Once you find the line containing "Image resolution: width=864" in the data below, copy it and each following line exactly, up to and including the line containing "This screenshot has height=823, width=1162.", and nothing else.

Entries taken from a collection
■ ■ ■ ■ ■

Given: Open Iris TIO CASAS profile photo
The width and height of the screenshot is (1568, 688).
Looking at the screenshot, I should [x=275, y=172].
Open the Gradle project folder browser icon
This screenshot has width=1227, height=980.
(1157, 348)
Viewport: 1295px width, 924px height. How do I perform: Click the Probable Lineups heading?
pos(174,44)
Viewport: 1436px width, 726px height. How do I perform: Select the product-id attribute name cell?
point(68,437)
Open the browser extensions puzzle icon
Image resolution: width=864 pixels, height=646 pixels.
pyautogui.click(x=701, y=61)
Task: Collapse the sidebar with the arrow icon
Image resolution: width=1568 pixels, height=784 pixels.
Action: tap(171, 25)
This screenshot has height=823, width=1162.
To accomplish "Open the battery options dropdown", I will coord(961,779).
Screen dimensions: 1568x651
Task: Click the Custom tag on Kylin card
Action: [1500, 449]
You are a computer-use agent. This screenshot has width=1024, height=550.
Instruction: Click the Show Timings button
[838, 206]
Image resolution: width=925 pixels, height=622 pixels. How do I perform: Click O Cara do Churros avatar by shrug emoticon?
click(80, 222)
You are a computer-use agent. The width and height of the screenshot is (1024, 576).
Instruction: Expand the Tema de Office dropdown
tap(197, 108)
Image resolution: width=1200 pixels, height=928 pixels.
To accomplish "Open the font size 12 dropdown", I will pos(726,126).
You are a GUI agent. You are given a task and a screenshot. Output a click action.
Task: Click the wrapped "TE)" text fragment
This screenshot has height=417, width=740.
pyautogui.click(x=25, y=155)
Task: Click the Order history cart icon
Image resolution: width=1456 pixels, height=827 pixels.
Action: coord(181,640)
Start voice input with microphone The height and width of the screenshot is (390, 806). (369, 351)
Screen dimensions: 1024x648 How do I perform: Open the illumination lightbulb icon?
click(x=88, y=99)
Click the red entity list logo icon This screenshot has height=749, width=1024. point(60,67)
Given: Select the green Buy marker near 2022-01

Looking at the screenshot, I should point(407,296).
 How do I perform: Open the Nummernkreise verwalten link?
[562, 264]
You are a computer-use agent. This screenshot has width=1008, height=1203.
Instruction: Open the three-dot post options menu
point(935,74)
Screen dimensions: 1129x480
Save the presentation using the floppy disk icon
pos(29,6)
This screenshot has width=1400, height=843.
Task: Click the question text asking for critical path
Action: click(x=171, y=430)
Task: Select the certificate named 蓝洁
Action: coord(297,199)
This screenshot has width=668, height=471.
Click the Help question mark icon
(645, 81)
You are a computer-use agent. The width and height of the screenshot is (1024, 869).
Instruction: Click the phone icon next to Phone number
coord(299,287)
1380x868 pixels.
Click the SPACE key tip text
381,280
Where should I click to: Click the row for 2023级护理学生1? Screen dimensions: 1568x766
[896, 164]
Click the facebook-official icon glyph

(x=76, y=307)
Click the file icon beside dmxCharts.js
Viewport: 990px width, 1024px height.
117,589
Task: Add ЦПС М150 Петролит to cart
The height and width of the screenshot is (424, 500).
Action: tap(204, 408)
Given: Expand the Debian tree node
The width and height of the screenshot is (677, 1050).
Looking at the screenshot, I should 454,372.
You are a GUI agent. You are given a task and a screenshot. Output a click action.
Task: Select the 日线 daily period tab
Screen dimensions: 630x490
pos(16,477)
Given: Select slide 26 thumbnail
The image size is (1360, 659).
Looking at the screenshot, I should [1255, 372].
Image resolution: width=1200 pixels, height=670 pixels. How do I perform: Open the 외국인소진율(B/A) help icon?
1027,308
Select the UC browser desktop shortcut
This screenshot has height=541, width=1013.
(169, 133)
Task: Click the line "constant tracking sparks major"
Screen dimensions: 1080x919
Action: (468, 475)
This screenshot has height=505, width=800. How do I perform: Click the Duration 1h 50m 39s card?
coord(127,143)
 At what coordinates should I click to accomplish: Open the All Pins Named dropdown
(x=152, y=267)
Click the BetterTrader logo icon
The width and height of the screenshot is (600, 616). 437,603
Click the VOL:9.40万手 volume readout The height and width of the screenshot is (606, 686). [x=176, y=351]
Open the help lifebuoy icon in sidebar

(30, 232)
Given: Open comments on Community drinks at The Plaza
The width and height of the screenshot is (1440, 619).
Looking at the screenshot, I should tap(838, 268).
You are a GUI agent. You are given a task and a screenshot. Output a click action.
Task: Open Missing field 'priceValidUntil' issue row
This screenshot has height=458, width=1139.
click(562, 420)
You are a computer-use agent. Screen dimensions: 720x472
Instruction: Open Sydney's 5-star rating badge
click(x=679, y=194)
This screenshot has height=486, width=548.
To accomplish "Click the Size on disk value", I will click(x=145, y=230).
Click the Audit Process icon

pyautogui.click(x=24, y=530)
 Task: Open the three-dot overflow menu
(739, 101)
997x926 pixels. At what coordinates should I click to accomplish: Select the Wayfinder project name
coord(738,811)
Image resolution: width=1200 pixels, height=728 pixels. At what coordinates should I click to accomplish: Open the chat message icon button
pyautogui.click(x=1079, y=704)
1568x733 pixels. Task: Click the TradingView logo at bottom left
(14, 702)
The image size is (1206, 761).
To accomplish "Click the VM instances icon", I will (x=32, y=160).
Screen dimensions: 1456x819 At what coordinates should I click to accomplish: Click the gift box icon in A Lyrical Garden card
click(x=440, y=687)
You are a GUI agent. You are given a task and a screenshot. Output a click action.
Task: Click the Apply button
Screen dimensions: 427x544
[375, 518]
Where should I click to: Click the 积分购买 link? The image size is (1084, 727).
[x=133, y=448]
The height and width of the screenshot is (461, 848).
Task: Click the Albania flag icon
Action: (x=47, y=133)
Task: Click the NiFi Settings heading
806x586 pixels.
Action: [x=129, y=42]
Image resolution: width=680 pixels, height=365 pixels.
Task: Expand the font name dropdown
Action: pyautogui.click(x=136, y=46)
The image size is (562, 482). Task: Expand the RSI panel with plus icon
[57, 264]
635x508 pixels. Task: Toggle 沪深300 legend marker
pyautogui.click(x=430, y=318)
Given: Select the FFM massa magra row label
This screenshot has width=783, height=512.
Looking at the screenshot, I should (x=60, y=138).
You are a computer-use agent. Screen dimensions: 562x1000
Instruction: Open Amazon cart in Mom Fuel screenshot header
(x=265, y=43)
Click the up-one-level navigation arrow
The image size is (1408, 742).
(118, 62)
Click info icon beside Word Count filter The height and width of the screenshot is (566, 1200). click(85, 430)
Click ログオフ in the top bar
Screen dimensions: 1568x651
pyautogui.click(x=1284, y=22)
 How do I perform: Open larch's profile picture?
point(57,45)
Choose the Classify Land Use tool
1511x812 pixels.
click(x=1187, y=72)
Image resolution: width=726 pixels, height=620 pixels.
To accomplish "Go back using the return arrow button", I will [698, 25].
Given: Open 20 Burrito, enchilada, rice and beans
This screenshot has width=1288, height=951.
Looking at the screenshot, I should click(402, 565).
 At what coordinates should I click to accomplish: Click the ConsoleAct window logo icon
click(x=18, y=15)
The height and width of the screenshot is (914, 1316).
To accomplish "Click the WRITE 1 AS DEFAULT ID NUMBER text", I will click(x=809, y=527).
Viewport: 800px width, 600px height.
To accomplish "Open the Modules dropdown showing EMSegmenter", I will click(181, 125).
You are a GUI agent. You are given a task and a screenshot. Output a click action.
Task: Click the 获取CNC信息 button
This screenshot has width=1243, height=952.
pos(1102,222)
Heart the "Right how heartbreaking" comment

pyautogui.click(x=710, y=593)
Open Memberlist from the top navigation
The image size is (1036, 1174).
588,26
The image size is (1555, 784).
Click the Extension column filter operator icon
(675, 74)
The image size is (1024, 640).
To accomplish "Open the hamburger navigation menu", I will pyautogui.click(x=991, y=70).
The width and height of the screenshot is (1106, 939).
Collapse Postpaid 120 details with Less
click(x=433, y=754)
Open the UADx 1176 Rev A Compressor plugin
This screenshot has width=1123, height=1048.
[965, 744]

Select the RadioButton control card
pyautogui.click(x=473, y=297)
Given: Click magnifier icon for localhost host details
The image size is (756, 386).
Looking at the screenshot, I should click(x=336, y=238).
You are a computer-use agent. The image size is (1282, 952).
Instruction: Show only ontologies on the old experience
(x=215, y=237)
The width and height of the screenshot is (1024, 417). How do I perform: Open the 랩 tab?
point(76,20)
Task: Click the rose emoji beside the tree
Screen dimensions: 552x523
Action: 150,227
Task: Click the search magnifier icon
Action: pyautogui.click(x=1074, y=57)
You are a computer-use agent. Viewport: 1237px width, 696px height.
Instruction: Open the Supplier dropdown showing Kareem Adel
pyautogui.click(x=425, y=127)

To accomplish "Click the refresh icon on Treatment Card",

■ ■ ■ ■ ■

§ SOLUTION TO THE PROBLEM
Image resolution: width=864 pixels, height=646 pixels.
pyautogui.click(x=701, y=61)
Task: Collapse the sidebar with the arrow icon
Image resolution: width=1568 pixels, height=784 pixels.
Action: tap(171, 25)
This screenshot has height=823, width=1162.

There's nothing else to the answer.